=== WHAT THIS TASK INVOLVES ===
When the line containing "Where should I click to: Select" appears in the entries below, begin printing there and stop after the line containing "Screen dimensions: 1280x759"; print each of those lines exactly and no other line.

=== INFORMATION SUPPLIED ===
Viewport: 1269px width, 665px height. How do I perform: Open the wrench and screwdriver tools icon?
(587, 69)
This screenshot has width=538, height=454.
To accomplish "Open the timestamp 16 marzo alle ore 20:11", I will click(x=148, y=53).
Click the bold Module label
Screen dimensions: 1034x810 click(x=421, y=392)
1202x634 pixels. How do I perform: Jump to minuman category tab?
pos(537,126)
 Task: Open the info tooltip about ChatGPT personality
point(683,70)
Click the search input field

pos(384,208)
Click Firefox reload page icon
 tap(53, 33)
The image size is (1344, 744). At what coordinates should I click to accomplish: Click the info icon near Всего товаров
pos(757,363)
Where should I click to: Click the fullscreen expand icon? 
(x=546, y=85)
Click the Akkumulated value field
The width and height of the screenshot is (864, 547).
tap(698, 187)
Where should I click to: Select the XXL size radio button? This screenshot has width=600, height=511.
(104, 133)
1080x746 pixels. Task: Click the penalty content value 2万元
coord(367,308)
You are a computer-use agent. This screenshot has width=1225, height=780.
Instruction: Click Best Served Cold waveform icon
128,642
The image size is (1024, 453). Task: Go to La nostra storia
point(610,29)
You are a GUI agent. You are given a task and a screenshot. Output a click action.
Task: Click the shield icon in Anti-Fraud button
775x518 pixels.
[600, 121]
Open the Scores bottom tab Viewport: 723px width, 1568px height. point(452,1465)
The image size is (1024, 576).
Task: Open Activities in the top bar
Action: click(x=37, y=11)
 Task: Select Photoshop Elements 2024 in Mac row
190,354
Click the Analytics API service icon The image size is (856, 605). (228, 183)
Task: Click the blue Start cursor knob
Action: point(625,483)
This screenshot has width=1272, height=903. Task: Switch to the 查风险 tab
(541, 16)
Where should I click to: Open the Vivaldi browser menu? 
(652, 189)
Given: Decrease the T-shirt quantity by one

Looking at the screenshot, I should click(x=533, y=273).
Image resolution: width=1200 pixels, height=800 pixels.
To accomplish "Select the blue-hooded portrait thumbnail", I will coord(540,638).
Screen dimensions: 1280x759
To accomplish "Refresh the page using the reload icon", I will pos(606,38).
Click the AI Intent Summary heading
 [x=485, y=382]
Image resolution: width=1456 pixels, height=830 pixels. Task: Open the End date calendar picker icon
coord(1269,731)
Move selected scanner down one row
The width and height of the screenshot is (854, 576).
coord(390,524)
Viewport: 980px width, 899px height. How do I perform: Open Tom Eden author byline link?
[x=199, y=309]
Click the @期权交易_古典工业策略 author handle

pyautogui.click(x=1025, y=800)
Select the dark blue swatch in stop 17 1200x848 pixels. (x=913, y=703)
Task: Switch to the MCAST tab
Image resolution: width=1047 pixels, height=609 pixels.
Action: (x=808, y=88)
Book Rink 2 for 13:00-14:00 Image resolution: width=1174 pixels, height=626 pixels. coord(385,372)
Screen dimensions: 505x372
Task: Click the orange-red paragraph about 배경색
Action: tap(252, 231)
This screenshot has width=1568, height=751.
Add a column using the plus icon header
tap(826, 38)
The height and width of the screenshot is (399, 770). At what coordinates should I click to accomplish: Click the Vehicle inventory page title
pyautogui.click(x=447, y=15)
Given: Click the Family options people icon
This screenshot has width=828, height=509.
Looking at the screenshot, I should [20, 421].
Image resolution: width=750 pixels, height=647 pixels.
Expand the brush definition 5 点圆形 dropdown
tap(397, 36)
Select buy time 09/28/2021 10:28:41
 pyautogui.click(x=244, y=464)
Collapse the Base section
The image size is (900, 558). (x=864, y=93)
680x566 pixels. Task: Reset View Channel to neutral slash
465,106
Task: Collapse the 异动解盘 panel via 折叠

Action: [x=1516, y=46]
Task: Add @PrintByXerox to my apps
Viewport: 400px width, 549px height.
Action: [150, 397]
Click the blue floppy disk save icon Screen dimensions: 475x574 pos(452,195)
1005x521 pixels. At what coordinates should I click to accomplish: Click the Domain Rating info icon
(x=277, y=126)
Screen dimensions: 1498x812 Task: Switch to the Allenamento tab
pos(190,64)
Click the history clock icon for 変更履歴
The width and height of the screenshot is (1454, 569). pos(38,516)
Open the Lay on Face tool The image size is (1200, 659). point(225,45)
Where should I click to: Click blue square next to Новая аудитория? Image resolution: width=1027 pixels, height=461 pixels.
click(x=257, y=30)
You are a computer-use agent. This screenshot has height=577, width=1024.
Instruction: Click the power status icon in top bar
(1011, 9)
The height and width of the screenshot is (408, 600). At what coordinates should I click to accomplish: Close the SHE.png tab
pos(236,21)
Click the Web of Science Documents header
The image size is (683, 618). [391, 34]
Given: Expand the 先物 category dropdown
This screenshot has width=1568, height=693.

=== EXERCISE RESULT ===
Where should I click to: Select the XXL size radio button? This screenshot has width=600, height=511.
(104, 133)
1080x746 pixels. Task: Click the penalty content value 2万元
coord(367,308)
You are a computer-use agent. This screenshot has width=1225, height=780.
Instruction: Click Best Served Cold waveform icon
128,642
The image size is (1024, 453). Task: Go to La nostra storia
point(610,29)
You are a GUI agent. You are given a task and a screenshot. Output a click action.
Task: Click the shield icon in Anti-Fraud button
775x518 pixels.
[600, 121]
Open the Scores bottom tab Viewport: 723px width, 1568px height. point(452,1465)
The image size is (1024, 576).
Task: Open Activities in the top bar
Action: click(x=37, y=11)
 Task: Select Photoshop Elements 2024 in Mac row
190,354
Click the Analytics API service icon The image size is (856, 605). (228, 183)
Task: Click the blue Start cursor knob
Action: point(625,483)
This screenshot has width=1272, height=903. Task: Switch to the 查风险 tab
(541, 16)
Where should I click to: Open the Vivaldi browser menu? 
(652, 189)
Given: Decrease the T-shirt quantity by one

Looking at the screenshot, I should click(x=533, y=273).
Image resolution: width=1200 pixels, height=800 pixels.
To accomplish "Select the blue-hooded portrait thumbnail", I will coord(540,638).
Screen dimensions: 1280x759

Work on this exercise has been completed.